Hier à un baptême ennuyeux à périr j'ai entendu le parrain ponctuer d'une rire gras et empatée cette phrase à la délicatesse si bienveillante: "T'façons les femmes ça à beau à aller à la muscu la seule chose qui compte c'est leur faire se muscler machoire." Ahahah "pouet pouet". Dis camion. Ah la la la mais quel temps de chien. Pfff' m'en parlez pas. C'est quoi une poupée gonflable avec les yeux blancs ? Ohohoh hé le con hé ! Ah bah nous tu nous laisses chez toi, on arrive avec le pastis pis on t'le réveille hein ton village de môrts.

Je propose qu'on immole les gens heureux, pour rassurer les cons; allez, rassurez moi.

Curieux cette impression d'être continuellement dans un bouquin de Houellebecq. Alors que je hais Houellebecq.

Mon projet d'avenir à long terme et de me laisser pousser la barbe et de devneir Bacri dans Kennedy et moi. Et puis d'aller prendre un bain tiens. Pis aller voir une bonne grosse merde au cinéma.

Et si ce soir on était des insurgés, et si ce soir on refusait d'aimer le film de Myasaki ...
27.8.06 17:53


Le chewing gum c'est très vulgaire, le chewing gum ça m'exaspère.

Quelle est la vraie différence, au fond, entre un bus de campagne et un bus de gens normaux ?

Ahah. Déjà les gens normaux ne prennent pas le bus, ils prennent le taxi. Ensuite les gens normaux ne s’appellent pas Mickael ou Kevin mais Nicolas comme tout le monde. Enfin dans un bus normal quand un connard vous poussent au delà de vos limites en machouillant ponctuellement et nerveusement un boût de chewing gum pile sous votre oreille droite, vous avez le réconfort de vous dire qu'au moins ce n'est pas un immonde gars puant et barbu qui porte une veste en jean. Et bien pas à la campagne. Quand votre supplice est incarné par un type en veste en jean je crois qu'on peut appeler ça la misère.
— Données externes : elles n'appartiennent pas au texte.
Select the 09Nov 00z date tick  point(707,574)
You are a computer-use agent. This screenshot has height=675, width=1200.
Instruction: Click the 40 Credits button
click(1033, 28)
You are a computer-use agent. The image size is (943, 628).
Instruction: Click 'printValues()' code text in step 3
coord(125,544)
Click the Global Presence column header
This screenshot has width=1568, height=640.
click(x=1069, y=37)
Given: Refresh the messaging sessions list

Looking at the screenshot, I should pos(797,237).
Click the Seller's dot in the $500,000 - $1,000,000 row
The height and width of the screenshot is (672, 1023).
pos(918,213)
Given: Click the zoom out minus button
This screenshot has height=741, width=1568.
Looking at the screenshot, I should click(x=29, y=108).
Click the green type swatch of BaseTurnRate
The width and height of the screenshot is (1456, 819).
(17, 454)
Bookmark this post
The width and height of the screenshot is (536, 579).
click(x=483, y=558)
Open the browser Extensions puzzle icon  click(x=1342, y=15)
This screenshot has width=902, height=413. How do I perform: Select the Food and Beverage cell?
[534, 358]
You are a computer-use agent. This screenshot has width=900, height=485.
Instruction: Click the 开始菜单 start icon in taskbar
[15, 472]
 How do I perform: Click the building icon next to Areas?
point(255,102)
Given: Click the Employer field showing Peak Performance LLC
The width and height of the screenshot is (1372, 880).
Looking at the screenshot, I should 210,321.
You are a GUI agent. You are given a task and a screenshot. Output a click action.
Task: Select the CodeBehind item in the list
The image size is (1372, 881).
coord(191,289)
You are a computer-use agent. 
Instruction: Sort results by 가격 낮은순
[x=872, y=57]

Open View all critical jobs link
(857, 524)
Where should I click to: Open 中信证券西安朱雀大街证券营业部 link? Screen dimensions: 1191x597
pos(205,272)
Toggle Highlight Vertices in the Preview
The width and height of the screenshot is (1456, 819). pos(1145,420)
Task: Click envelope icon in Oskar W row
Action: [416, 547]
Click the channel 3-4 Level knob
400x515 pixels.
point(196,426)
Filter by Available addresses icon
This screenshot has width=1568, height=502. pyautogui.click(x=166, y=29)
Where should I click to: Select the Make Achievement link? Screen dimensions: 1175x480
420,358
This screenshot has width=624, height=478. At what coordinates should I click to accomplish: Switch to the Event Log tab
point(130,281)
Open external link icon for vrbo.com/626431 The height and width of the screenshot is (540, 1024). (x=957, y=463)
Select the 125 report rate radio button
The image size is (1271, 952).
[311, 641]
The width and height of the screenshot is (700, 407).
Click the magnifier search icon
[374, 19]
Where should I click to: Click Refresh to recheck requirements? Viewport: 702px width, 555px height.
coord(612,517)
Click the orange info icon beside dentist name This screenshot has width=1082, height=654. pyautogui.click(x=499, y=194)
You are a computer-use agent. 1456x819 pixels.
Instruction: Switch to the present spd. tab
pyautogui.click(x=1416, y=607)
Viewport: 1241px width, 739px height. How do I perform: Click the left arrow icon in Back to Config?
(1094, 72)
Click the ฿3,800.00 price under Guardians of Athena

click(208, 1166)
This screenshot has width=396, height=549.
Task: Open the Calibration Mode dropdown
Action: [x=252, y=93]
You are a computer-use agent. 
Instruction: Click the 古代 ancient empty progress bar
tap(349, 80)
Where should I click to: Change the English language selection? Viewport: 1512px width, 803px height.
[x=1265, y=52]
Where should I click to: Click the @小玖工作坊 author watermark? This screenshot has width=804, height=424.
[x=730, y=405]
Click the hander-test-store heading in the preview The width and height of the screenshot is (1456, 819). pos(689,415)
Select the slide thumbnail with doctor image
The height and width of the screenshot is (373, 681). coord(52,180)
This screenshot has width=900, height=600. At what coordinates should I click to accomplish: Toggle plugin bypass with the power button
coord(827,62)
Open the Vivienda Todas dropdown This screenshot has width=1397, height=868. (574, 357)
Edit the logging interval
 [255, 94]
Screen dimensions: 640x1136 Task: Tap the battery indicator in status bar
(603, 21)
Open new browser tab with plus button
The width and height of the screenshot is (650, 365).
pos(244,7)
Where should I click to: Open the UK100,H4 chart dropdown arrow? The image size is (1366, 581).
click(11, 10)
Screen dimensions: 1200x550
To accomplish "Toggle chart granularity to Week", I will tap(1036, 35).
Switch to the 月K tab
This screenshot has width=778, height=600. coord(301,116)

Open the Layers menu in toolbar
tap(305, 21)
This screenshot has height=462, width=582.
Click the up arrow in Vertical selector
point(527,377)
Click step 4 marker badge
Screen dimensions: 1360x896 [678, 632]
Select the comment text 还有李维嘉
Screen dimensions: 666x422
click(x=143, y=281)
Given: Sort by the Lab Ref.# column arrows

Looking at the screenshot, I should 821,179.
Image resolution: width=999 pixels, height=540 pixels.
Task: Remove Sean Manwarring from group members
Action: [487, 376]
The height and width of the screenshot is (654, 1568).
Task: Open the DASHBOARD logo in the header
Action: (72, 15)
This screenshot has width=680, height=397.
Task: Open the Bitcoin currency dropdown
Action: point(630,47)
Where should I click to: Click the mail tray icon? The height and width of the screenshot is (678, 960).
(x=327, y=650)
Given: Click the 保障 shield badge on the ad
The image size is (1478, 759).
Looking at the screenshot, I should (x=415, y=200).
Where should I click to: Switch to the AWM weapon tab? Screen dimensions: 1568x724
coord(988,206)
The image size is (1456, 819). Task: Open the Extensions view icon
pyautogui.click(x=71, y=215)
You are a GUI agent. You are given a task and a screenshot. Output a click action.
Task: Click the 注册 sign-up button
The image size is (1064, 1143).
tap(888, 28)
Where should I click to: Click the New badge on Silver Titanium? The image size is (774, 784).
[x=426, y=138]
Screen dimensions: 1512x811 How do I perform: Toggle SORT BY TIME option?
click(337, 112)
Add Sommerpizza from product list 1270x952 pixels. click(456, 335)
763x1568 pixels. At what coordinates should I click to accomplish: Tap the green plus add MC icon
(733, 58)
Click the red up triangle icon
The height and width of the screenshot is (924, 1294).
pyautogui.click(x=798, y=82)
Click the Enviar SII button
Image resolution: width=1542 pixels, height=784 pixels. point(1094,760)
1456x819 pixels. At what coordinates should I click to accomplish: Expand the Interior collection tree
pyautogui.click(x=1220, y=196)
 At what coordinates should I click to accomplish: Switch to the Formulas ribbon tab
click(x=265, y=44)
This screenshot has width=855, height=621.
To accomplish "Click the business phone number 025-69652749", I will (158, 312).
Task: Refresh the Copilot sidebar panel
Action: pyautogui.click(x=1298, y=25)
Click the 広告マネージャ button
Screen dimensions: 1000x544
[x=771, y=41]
J'ai jamais pu supporter les vestes en jean c'est une sorte de haine attavique, un flot de fiel inexplicable qui se partage également entre: les shorts de plages à fleur, les jeans avec des taches de peinture ou de délavage outrancier, et les types qui enlèvent pas leur walkman pendant qu'ils parlent ce qui les fait vagir de manière à vous occir un tympan tout en vous insupportant l'épaule en y mettant les mains dans un air de franche camaraderie.

N.B.: J'envisage très sérieusement de décerner de petits lots à ceux quyi parviendront à trouver la référence des titres d'article.
J'ai à ce sujet sous la main une magnifique collection de jouets happy meal.